This photograph indicates that some elements of Produce 2.0—meant to highlight improvements Walmart had made in sourcing and quality in the department and make it easier to shop—have arrived in the form of consolidated organic produce, lower-profile displays and wider aisles. Other elements contemplated by the change, including “large and bright” pricing signs, are considerably less evident.
Leveling the Playing Field
The new look drew plenty of attention from the larger industry. “Walmart continues to level the playing field against its top competitor, Amazon. The new store look and digital features build on Walmart’s long-term omnichannel strategy and serve as a logical follow-up to their recent Walmart+ membership announcement,” said Meyar Sheik, president and chief commerce officer of the cloud commerce platform Kibo, in one of several offered commentaries received within hours of the release.
“Walmart’s new store design and mobile app is intended to help customers quickly complete their shopping by being led to the exact location of items,” added Kevin Sterneckert of Symphony AI. “However, before retailers can better serve their customers, they must ensure their back-end processes are prepared. From a merchandising perspective, inventory must always be accurate, and store layouts and planograms have to be executed correctly for shoppers to realize the full benefits of an enhanced store design and mobile app. Periodic compliance reviews that take hours or days to complete will not be successful. Inaccurate inventory or misplaced merchandise will only lead to more shopper frustration and even lost sales.”
Toggling Between Channels
Stores will include self-checkout kiosks as well as contactless payment solutions, including Walmart Pay, to limit contact between associates and customers. Select locations will also have Scan & Go to help customers manage their checkout directly.
“We’re always listening to our customers and innovating our in-store, online and mobile experiences to meet and exceed their expectations,” Whiteside said. “We want their time with us to be enjoyable and we’re working hard to create ways for them easily toggle between shopping channels—or use them together.”

Records

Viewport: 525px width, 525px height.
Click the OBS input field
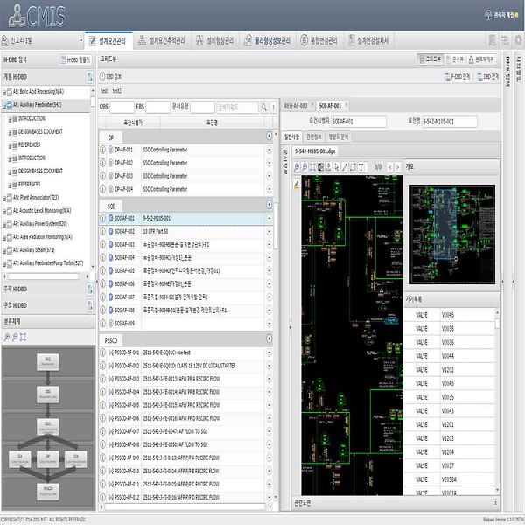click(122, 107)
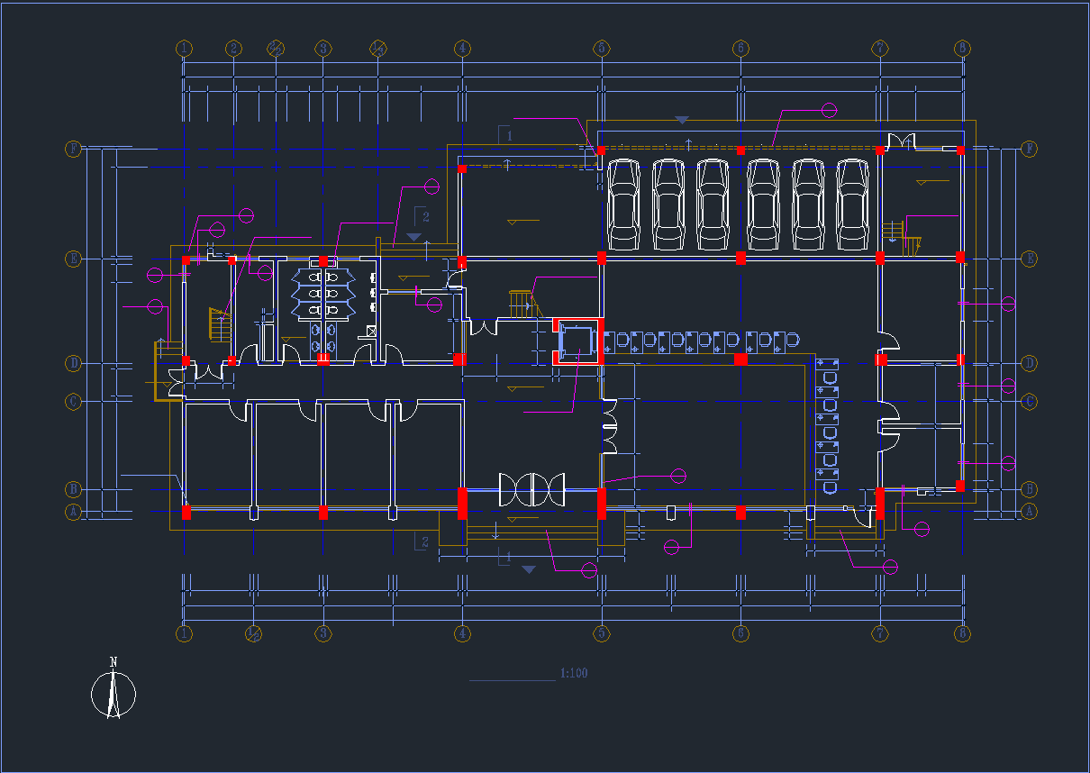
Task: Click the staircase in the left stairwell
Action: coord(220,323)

Requirement 1
For each statement below, say whether it agrees with the Walmart store design excerpt, answering yes or no and quoting the deciding words: (a) The photograph shows that the "large and bright" pricing signs are clearly in place. (b) Scan & Go will be offered at every store. (c) Meyar Sheik called the new store look a logical follow-up to the Walmart+ membership announcement.
Requirement 2
Please quote the Walmart store design excerpt from "Toggling Between Channels" up to and including "their checkout directly.".

Final answer 1
(a) No: "Other elements contemplated by the change, including “large and bright” pricing signs, are considerably less evident."
(b) No: "Select locations will also have Scan & Go to help customers manage their checkout directly."
(c) Yes: "serve as a logical follow-up to their recent Walmart+ membership announcement"

Final answer 2
Toggling Between Channels
Stores will include self-checkout kiosks as well as contactless payment solutions, including Walmart Pay, to limit contact between associates and customers. Select locations will also have Scan & Go to help customers manage their checkout directly.